На смену первому взошел на валун, стирая подошвами петушиные гребни лишайников, другой оратор, широкоскулый и русый. На нем каторга не оставила таких заметных следов, как на первом. Кривые, толстые ноги его прочно стояли на камне. Так стоят только на зыбких палубах кораблей загорелые обветренные матросы. В правой руке он тискал шапку-ушанку, левая, зажатая в кулак, металась над головой. И по этому кулаку, иссеченному синевой ветвистых, напрягшихся жил, в нем угадывался рабочий человек. Он стал рассказывать казакам о том, что произошло в России, каких перемен теперь надо ждать.

— Вот это человек! — искренне восхитился вслух Никула. — За семью замками сидел, а знает в сто раз больше нашего. Хвати, так и ваш Василий таким же стал, — обратился он к Роману и хотел добавить еще что-то, но на него зашикали, пихнули его под бок, и он замолчал.

Для многих казаков, слушавших речи горнозерентуицев, суть происходящих в России событий была темна. Они тревожно недоумевали. И когда расходились от этапа по домам, все тот же Никула, имея в виду второго из ораторов, восторженно сказал:

— Говорит, как бритвой режет.

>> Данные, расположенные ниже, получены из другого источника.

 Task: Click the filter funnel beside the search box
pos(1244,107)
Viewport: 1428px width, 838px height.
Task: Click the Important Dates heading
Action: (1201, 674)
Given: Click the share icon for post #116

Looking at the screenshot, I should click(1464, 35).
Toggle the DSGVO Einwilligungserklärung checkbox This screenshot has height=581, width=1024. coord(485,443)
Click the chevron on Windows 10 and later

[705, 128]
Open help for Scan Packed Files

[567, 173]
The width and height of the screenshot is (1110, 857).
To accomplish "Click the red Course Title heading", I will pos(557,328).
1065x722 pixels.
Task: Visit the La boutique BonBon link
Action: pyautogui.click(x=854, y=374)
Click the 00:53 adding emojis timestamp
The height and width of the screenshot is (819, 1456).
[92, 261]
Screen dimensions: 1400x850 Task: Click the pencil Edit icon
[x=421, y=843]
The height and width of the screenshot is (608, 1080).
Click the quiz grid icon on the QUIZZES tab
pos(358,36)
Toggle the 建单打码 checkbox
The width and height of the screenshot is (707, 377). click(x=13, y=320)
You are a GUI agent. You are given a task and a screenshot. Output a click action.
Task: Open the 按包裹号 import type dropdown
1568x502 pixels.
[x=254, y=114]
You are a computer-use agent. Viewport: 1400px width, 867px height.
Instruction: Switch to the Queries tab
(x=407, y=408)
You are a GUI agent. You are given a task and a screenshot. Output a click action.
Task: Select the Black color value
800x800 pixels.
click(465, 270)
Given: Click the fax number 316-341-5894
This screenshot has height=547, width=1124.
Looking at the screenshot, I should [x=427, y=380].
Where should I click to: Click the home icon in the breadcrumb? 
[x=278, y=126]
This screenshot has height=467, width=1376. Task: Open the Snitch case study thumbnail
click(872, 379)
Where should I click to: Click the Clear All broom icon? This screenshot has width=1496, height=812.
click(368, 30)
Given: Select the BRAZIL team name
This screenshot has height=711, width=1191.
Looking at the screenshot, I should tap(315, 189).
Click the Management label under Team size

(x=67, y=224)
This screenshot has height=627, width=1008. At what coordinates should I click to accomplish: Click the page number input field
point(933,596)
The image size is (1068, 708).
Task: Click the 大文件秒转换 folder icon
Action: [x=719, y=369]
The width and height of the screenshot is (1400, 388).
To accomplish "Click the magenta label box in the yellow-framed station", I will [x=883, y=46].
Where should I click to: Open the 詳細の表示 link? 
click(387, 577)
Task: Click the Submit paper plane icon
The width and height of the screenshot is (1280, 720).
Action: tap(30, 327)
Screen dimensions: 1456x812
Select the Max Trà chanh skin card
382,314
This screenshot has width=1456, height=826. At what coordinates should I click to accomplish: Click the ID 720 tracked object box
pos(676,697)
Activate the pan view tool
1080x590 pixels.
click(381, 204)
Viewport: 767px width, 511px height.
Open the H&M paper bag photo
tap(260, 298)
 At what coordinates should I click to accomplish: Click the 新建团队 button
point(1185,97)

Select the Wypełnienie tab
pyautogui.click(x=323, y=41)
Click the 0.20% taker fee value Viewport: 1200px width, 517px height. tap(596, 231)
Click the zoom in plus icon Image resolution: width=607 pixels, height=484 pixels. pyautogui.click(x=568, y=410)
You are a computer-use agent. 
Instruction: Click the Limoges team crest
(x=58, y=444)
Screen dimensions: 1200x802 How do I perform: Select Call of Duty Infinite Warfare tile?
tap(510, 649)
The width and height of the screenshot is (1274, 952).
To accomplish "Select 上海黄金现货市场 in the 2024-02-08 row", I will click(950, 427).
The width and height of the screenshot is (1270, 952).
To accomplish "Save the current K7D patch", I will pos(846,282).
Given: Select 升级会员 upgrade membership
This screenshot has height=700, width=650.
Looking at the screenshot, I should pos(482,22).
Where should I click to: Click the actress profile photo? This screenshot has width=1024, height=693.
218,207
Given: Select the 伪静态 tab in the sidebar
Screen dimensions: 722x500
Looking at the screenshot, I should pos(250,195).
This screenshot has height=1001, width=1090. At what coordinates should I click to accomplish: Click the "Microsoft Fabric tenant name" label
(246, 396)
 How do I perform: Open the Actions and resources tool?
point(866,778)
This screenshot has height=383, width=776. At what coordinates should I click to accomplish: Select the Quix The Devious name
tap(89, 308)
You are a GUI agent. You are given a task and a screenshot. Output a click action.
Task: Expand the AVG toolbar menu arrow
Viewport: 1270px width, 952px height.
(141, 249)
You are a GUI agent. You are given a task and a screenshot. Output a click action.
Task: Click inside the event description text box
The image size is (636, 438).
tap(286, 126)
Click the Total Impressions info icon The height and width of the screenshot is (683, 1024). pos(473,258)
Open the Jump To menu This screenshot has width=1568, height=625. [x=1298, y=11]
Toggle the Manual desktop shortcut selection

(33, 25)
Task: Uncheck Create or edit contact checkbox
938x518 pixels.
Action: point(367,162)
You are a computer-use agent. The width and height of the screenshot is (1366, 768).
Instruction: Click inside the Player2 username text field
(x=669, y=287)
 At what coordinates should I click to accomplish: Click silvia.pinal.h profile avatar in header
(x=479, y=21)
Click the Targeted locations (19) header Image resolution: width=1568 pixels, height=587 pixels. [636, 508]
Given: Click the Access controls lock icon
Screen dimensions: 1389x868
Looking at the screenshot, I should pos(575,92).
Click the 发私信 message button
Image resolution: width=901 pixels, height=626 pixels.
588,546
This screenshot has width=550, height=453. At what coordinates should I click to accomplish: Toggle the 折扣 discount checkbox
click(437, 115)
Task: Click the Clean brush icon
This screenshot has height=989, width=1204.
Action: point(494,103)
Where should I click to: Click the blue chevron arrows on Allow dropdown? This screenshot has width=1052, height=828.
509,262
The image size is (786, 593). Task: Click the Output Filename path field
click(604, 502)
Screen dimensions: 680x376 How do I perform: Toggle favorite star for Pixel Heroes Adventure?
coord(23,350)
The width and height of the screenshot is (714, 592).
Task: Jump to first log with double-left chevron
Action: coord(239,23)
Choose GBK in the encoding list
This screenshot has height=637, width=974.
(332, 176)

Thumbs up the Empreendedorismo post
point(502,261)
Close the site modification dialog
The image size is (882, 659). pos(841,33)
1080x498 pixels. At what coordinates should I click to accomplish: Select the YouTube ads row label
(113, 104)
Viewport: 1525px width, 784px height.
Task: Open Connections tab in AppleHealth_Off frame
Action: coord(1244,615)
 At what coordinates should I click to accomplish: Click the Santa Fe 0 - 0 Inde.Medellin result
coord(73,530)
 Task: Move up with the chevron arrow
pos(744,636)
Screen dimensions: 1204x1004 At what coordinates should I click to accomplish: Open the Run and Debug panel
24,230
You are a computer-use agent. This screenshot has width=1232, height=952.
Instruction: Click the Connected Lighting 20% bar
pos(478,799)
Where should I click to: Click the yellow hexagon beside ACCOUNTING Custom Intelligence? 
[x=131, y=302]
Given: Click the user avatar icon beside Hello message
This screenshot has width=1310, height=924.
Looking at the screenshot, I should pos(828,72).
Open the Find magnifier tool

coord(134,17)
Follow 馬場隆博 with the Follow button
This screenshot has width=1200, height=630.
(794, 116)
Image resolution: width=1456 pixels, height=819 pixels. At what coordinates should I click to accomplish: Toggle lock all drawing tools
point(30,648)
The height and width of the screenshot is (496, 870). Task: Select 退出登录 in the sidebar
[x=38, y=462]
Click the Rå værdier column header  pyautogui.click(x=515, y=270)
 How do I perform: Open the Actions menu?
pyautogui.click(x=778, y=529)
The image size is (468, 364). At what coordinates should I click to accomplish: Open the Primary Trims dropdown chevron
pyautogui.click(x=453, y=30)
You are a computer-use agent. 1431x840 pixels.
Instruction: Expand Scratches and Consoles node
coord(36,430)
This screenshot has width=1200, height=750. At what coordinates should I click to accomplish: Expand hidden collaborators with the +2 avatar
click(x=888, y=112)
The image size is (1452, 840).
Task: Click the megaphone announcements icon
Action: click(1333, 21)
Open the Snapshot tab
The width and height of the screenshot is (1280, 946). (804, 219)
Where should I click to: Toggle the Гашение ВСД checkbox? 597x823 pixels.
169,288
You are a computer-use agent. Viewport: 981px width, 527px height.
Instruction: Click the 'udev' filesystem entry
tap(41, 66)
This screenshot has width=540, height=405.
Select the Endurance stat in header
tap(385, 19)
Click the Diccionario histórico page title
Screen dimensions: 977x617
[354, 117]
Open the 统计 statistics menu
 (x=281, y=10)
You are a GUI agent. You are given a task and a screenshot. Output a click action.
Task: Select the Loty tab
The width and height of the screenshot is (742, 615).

И остер же, видать. Рано, говорит, праздновать. Еще, говорит, соленого до слез хватим, пока жить хорошо станем. И нашему Елисею Петровичу от него попало. Ведь он атамана, стервец, вроде как бы цепником обозвал.

— Про цепных кобелей ничего не говорили. Это ты, паря, должно быть, во сне видел, — возразил Никуле Иннокентий Кустов.

— Мало ли что не говорили! А по смыслу из Елисея самый настоящий цепник получается.

— Лучше цепником быть, чем пустолайкой, вроде тебя, — рассердился Иннокентий.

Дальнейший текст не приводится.